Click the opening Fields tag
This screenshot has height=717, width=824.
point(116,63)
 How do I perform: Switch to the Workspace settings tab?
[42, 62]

* * * * * * *

• [What the task requires]
Copy each of the items above verbatim, keeping every line as it appears.

• [Complete output]
Click the opening Fields tag
This screenshot has height=717, width=824.
point(116,63)
 How do I perform: Switch to the Workspace settings tab?
[42, 62]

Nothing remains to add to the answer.